Collected data entries:
'''

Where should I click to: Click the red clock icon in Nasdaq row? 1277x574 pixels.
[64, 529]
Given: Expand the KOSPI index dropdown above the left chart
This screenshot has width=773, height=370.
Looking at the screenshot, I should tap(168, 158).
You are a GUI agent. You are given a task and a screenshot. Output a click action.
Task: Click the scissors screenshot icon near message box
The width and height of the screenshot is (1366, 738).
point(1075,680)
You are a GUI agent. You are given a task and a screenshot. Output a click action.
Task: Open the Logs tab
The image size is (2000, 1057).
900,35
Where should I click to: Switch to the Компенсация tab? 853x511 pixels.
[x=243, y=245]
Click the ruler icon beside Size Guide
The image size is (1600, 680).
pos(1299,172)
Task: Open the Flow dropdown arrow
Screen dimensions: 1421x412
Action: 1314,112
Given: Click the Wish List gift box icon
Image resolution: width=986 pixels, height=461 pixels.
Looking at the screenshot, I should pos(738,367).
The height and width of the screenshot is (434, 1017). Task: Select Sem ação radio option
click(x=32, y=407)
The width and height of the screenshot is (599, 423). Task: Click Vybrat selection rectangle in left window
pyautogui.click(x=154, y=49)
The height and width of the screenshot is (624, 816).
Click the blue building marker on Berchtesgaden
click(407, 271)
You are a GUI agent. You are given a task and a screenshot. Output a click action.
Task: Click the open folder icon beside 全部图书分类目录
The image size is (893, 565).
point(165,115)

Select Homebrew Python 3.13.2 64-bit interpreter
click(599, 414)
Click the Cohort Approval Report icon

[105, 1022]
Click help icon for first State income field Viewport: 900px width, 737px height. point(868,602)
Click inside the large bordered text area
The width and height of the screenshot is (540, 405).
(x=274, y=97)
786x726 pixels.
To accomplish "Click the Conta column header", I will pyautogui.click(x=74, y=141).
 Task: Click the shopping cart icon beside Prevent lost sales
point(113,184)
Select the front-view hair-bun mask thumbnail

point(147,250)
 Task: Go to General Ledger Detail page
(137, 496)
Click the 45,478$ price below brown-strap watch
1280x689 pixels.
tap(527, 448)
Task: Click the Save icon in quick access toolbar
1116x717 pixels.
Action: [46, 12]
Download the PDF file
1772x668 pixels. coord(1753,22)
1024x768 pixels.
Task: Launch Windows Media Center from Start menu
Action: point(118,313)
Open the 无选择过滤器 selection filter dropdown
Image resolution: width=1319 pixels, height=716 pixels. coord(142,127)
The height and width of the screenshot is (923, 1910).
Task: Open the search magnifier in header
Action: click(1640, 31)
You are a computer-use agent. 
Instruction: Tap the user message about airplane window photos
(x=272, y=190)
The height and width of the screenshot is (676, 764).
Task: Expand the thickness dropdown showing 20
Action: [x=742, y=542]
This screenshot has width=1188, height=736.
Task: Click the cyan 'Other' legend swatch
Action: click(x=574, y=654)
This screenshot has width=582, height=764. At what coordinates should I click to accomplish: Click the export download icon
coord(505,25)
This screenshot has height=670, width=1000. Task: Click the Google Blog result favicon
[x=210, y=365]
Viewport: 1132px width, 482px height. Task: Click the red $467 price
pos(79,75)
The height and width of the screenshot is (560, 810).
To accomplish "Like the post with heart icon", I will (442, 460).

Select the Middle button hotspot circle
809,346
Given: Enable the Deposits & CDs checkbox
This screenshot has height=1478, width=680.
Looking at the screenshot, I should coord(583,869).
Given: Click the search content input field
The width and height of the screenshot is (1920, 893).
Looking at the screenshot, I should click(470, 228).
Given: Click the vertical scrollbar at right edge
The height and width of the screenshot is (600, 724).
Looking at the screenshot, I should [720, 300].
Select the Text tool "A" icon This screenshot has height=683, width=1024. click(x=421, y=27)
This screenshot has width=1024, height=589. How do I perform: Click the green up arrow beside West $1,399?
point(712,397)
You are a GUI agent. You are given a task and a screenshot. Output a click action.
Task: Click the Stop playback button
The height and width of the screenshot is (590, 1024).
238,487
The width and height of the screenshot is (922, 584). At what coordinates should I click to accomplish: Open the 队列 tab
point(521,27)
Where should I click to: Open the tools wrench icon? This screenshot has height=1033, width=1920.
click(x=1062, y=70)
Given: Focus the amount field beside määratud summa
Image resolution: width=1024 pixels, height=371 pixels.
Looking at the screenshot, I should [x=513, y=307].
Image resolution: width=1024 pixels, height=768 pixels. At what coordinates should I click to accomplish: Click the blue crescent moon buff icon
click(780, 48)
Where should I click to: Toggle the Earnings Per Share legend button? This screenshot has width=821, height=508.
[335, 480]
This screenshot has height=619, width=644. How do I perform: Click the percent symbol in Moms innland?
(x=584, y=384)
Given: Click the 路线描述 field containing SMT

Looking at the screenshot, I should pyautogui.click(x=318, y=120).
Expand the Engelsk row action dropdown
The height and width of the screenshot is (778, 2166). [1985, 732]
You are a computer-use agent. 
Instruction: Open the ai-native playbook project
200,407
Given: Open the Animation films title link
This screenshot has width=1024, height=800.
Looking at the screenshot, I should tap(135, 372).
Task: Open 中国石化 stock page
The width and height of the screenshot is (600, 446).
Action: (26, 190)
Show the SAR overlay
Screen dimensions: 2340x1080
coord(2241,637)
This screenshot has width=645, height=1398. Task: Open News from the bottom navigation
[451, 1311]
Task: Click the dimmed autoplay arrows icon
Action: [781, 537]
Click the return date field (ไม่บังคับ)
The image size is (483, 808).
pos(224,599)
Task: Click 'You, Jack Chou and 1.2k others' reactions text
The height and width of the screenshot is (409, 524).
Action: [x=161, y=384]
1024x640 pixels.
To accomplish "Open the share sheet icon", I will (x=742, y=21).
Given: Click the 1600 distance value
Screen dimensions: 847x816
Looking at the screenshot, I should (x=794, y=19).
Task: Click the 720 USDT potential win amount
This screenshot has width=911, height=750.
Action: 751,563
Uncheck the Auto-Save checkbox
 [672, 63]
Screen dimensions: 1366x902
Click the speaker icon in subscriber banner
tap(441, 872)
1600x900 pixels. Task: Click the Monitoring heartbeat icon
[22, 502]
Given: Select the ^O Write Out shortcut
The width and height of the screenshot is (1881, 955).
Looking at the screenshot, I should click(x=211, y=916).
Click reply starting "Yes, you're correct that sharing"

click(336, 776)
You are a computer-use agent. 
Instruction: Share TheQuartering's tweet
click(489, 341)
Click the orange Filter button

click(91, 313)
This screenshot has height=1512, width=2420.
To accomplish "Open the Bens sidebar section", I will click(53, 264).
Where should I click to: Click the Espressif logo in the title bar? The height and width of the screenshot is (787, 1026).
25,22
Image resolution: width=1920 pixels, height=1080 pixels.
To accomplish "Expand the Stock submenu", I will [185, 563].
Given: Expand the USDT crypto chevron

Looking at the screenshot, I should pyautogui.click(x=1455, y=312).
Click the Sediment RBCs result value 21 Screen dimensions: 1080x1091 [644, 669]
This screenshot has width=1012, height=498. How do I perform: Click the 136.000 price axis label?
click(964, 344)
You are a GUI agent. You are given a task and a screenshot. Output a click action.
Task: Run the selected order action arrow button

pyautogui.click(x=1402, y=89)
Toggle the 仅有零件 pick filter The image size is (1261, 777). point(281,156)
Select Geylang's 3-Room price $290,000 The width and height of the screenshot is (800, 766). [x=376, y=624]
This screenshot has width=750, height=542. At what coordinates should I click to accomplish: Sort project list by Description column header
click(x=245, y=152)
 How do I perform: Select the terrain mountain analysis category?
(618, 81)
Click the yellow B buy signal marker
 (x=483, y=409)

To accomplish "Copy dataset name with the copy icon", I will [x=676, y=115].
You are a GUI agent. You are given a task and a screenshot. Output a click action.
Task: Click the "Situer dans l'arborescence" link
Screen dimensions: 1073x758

'''

● WORK REQUEST:
Give back every record exactly.

● TASK RESPONSE:
Where should I click to: Click the red clock icon in Nasdaq row? 1277x574 pixels.
[64, 529]
Given: Expand the KOSPI index dropdown above the left chart
This screenshot has width=773, height=370.
Looking at the screenshot, I should tap(168, 158).
You are a GUI agent. You are given a task and a screenshot. Output a click action.
Task: Click the scissors screenshot icon near message box
The width and height of the screenshot is (1366, 738).
point(1075,680)
You are a GUI agent. You are given a task and a screenshot. Output a click action.
Task: Open the Logs tab
The image size is (2000, 1057).
900,35
Where should I click to: Switch to the Компенсация tab? 853x511 pixels.
[x=243, y=245]
Click the ruler icon beside Size Guide
The image size is (1600, 680).
pos(1299,172)
Task: Open the Flow dropdown arrow
Screen dimensions: 1421x412
Action: 1314,112
Given: Click the Wish List gift box icon
Image resolution: width=986 pixels, height=461 pixels.
Looking at the screenshot, I should pos(738,367).
The height and width of the screenshot is (434, 1017). Task: Select Sem ação radio option
click(x=32, y=407)
The width and height of the screenshot is (599, 423). Task: Click Vybrat selection rectangle in left window
pyautogui.click(x=154, y=49)
The height and width of the screenshot is (624, 816).
Click the blue building marker on Berchtesgaden
click(407, 271)
You are a GUI agent. You are given a task and a screenshot. Output a click action.
Task: Click the open folder icon beside 全部图书分类目录
The image size is (893, 565).
point(165,115)

Select Homebrew Python 3.13.2 64-bit interpreter
click(599, 414)
Click the Cohort Approval Report icon

[105, 1022]
Click help icon for first State income field Viewport: 900px width, 737px height. point(868,602)
Click inside the large bordered text area
The width and height of the screenshot is (540, 405).
(x=274, y=97)
786x726 pixels.
To accomplish "Click the Conta column header", I will pyautogui.click(x=74, y=141).
 Task: Click the shopping cart icon beside Prevent lost sales
point(113,184)
Select the front-view hair-bun mask thumbnail

point(147,250)
 Task: Go to General Ledger Detail page
(137, 496)
Click the 45,478$ price below brown-strap watch
1280x689 pixels.
tap(527, 448)
Task: Click the Save icon in quick access toolbar
1116x717 pixels.
Action: [46, 12]
Download the PDF file
1772x668 pixels. coord(1753,22)
1024x768 pixels.
Task: Launch Windows Media Center from Start menu
Action: point(118,313)
Open the 无选择过滤器 selection filter dropdown
Image resolution: width=1319 pixels, height=716 pixels. coord(142,127)
The height and width of the screenshot is (923, 1910).
Task: Open the search magnifier in header
Action: click(1640, 31)
You are a computer-use agent. 
Instruction: Tap the user message about airplane window photos
(x=272, y=190)
The height and width of the screenshot is (676, 764).
Task: Expand the thickness dropdown showing 20
Action: [x=742, y=542]
This screenshot has width=1188, height=736.
Task: Click the cyan 'Other' legend swatch
Action: click(x=574, y=654)
This screenshot has width=582, height=764. At what coordinates should I click to accomplish: Click the export download icon
coord(505,25)
This screenshot has height=670, width=1000. Task: Click the Google Blog result favicon
[x=210, y=365]
Viewport: 1132px width, 482px height. Task: Click the red $467 price
pos(79,75)
The height and width of the screenshot is (560, 810).
To accomplish "Like the post with heart icon", I will (442, 460).

Select the Middle button hotspot circle
809,346
Given: Enable the Deposits & CDs checkbox
This screenshot has height=1478, width=680.
Looking at the screenshot, I should coord(583,869).
Given: Click the search content input field
The width and height of the screenshot is (1920, 893).
Looking at the screenshot, I should click(470, 228).
Given: Click the vertical scrollbar at right edge
The height and width of the screenshot is (600, 724).
Looking at the screenshot, I should [720, 300].
Select the Text tool "A" icon This screenshot has height=683, width=1024. click(x=421, y=27)
This screenshot has width=1024, height=589. How do I perform: Click the green up arrow beside West $1,399?
point(712,397)
You are a GUI agent. You are given a task and a screenshot. Output a click action.
Task: Click the Stop playback button
The height and width of the screenshot is (590, 1024).
238,487
The width and height of the screenshot is (922, 584). At what coordinates should I click to accomplish: Open the 队列 tab
point(521,27)
Where should I click to: Open the tools wrench icon? This screenshot has height=1033, width=1920.
click(x=1062, y=70)
Given: Focus the amount field beside määratud summa
Image resolution: width=1024 pixels, height=371 pixels.
Looking at the screenshot, I should [x=513, y=307].
Image resolution: width=1024 pixels, height=768 pixels. At what coordinates should I click to accomplish: Click the blue crescent moon buff icon
click(780, 48)
Where should I click to: Toggle the Earnings Per Share legend button? This screenshot has width=821, height=508.
[335, 480]
This screenshot has height=619, width=644. How do I perform: Click the percent symbol in Moms innland?
(x=584, y=384)
Given: Click the 路线描述 field containing SMT

Looking at the screenshot, I should pyautogui.click(x=318, y=120).
Expand the Engelsk row action dropdown
The height and width of the screenshot is (778, 2166). [1985, 732]
You are a computer-use agent. 
Instruction: Open the ai-native playbook project
200,407
Given: Open the Animation films title link
This screenshot has width=1024, height=800.
Looking at the screenshot, I should tap(135, 372).
Task: Open 中国石化 stock page
The width and height of the screenshot is (600, 446).
Action: (26, 190)
Show the SAR overlay
Screen dimensions: 2340x1080
coord(2241,637)
This screenshot has width=645, height=1398. Task: Open News from the bottom navigation
[451, 1311]
Task: Click the dimmed autoplay arrows icon
Action: [781, 537]
Click the return date field (ไม่บังคับ)
The image size is (483, 808).
pos(224,599)
Task: Click 'You, Jack Chou and 1.2k others' reactions text
The height and width of the screenshot is (409, 524).
Action: [x=161, y=384]
1024x640 pixels.
To accomplish "Open the share sheet icon", I will (x=742, y=21).
Given: Click the 1600 distance value
Screen dimensions: 847x816
Looking at the screenshot, I should (x=794, y=19).
Task: Click the 720 USDT potential win amount
This screenshot has width=911, height=750.
Action: 751,563
Uncheck the Auto-Save checkbox
 [672, 63]
Screen dimensions: 1366x902
Click the speaker icon in subscriber banner
tap(441, 872)
1600x900 pixels. Task: Click the Monitoring heartbeat icon
[22, 502]
Given: Select the ^O Write Out shortcut
The width and height of the screenshot is (1881, 955).
Looking at the screenshot, I should click(x=211, y=916).
Click reply starting "Yes, you're correct that sharing"

click(336, 776)
You are a computer-use agent. 
Instruction: Share TheQuartering's tweet
click(489, 341)
Click the orange Filter button

click(91, 313)
This screenshot has height=1512, width=2420.
To accomplish "Open the Bens sidebar section", I will click(53, 264).
Where should I click to: Click the Espressif logo in the title bar? The height and width of the screenshot is (787, 1026).
25,22
Image resolution: width=1920 pixels, height=1080 pixels.
To accomplish "Expand the Stock submenu", I will [185, 563].
Given: Expand the USDT crypto chevron

Looking at the screenshot, I should pyautogui.click(x=1455, y=312).
Click the Sediment RBCs result value 21 Screen dimensions: 1080x1091 [644, 669]
This screenshot has width=1012, height=498. How do I perform: Click the 136.000 price axis label?
click(964, 344)
You are a GUI agent. You are given a task and a screenshot. Output a click action.
Task: Run the selected order action arrow button

pyautogui.click(x=1402, y=89)
Toggle the 仅有零件 pick filter The image size is (1261, 777). point(281,156)
Select Geylang's 3-Room price $290,000 The width and height of the screenshot is (800, 766). [x=376, y=624]
This screenshot has width=750, height=542. At what coordinates should I click to accomplish: Sort project list by Description column header
click(x=245, y=152)
 How do I perform: Select the terrain mountain analysis category?
(618, 81)
Click the yellow B buy signal marker
 (x=483, y=409)

To accomplish "Copy dataset name with the copy icon", I will [x=676, y=115].
You are a GUI agent. You are given a task and a screenshot. Output a click action.
Task: Click the "Situer dans l'arborescence" link
Screen dimensions: 1073x758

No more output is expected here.